▶ _THE REQUEST_:
Reproduce verbatim the rows between the line containing "Click the Data" and the line containing "Action: (406, 392)", inclusive.

Excerpt from a dataset:
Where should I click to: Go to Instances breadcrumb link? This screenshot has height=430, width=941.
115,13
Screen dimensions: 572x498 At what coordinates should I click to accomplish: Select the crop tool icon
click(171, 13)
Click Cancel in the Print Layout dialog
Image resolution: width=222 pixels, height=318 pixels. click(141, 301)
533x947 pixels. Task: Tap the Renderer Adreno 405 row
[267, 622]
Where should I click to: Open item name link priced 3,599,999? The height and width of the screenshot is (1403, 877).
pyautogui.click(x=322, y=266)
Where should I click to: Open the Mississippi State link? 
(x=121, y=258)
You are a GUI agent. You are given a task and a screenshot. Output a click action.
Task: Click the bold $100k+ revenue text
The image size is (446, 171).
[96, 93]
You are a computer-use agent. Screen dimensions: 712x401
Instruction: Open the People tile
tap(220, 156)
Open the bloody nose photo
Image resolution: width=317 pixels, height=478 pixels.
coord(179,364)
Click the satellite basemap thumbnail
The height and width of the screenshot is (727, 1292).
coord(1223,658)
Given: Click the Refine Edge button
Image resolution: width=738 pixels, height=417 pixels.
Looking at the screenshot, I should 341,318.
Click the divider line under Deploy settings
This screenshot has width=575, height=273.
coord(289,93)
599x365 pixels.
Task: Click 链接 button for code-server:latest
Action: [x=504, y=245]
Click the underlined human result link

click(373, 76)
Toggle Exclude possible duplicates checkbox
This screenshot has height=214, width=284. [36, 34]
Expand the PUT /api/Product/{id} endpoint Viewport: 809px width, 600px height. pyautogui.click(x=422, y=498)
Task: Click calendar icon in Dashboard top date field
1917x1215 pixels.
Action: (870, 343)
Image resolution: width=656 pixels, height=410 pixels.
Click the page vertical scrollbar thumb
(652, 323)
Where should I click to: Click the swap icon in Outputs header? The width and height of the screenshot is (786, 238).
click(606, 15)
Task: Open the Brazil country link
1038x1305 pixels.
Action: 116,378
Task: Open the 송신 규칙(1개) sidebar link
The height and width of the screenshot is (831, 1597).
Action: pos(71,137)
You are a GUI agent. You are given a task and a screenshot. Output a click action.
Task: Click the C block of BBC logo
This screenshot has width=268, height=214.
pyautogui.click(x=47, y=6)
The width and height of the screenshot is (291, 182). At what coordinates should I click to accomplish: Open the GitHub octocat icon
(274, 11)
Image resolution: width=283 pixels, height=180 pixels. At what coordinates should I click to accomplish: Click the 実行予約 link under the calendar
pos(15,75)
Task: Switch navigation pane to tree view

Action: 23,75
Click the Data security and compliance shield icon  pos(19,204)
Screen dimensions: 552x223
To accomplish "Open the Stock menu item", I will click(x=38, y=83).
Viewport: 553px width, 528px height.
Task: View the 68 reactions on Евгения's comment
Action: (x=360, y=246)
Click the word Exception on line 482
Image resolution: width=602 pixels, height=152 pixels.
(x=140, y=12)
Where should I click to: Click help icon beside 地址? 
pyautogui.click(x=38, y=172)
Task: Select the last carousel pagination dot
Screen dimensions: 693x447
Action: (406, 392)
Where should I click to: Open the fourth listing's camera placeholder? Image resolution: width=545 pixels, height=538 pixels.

▶ _COMPLETED EXERCISE_:
Click the Data security and compliance shield icon  pos(19,204)
Screen dimensions: 552x223
To accomplish "Open the Stock menu item", I will click(x=38, y=83).
Viewport: 553px width, 528px height.
Task: View the 68 reactions on Евгения's comment
Action: (x=360, y=246)
Click the word Exception on line 482
Image resolution: width=602 pixels, height=152 pixels.
(x=140, y=12)
Where should I click to: Click help icon beside 地址? 
pyautogui.click(x=38, y=172)
Task: Select the last carousel pagination dot
Screen dimensions: 693x447
Action: (406, 392)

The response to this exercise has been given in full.